Los opuestos típicamente no se toleran, pero han construido puentes que a lo largo de la historia han servido no sólo para lograr acuerdos en lo fundamental, sino también para evitar eventos explosivos. He ahí una de las razones por las que el mundo transitó en relativa armonía durante los últimos 70 años.
Pero hoy parecería que los puentes están rotos. Los opuestos no sólo no se toleran ni se hablan; se consideran enemigos irreconciliables, se desean lo peor y, envueltos en la fabricación de narrativas autojustificativas, unos se lanzan contra otros asistidos por principios de razón y de moral hechos a la medida de sus respectivas filias y fobias.
Derecha contra izquierda, populismo contra democracia, radicalismo contra liberalismo, el encono ya es extremo y las mechas son peligrosamente cortas. Los migrantes y los xenófobos se deploran, los científicos y los místicos no se pueden ver ni en pintura, las élites y la base se guardan mutuo resentimiento, y los teóricos de la conspiración y los que creen en la fuerza de la evidencia simplemente se detestan.

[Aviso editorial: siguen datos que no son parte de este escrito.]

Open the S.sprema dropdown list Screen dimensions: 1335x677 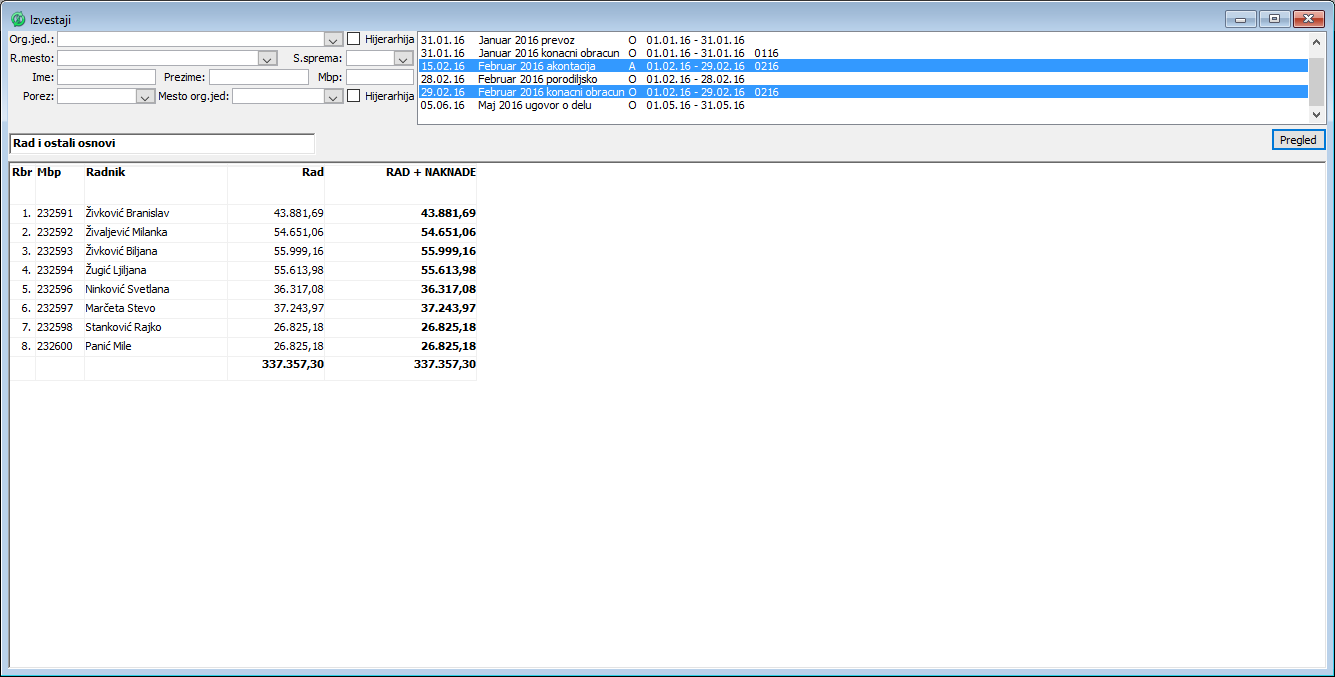tap(403, 59)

Esta cadena cada vez más larga de odios está marcando peligrosamente nuestro tiempo. Ucrania e Israel son, entre otras cosas, resultado de que los puentes que antes nos permitían entendernos en medio del disenso han sido dinamitados. Y efectivamente, el atentado en contra de Trump trae consigo una carga gigantesca de gasolina para esparcirla entre los escombros aún incandescentes de aquellos puentes derruidos.

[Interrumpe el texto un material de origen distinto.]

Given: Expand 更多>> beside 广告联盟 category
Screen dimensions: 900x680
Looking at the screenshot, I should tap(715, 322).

El odio está de moda y no se ve que exista una fuerza con el empuje suficiente como para enfrentarlo. Los opuestos no están optando por el diálogo y le están apostando al nocaut.

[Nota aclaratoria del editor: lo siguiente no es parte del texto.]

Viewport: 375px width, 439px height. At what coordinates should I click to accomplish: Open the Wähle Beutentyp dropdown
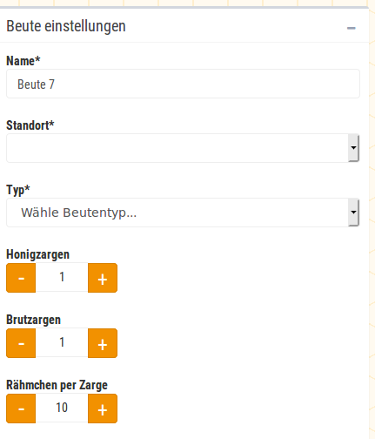pyautogui.click(x=183, y=212)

Cada quien, pertrechado en su propia verdad, camina firme hacia la línea de una batalla que podría tener desenlaces catastróficos, si no se cae en la cuenta de que en esta lucha por principios que se oponen, no serán los líderes, sino los soldados quienes sufran las peores de las consecuencias. No se trata de cambiar de valores ni de principios, sino de recuperar el valor del diálogo.Aquí se abre una oportunidad para Biden.
La presión que ha recibido para renunciar a su candidatura cambió de textura a partir del atentado contra Trump. Las voces que llamaban el demócrata a dejar su lugar a otro candidato estaban basadas en el reconocimiento del declive asociado con la edad del presidente.
El llamado era para darle paso a un joven que pudiera hacerse cargo de derrotar a Trump y erradicar las amenazas que encarna en contra de la legalidad y la democracia.
Después del atentado, Biden tiene una nueva y poderosa razón para renunciar a su candidatura y dar paso a una nueva manera de hacer política, no para abatir a sus rivales, sino para unir a una nación que está seriamente dividida y que tiene la fuerza suficiente como para sentar las bases de un ejemplo internacional a favor de la concordia.
Parece una sutileza e, incluso, una ingenuidad, pero asumir que al adversario se le debe destruir sin cuartel podría ser aún más ingenuo porque, tarde o temprano, el abatido o los suyos podrán regresar con más fuerza, con más odio y con más resentimiento.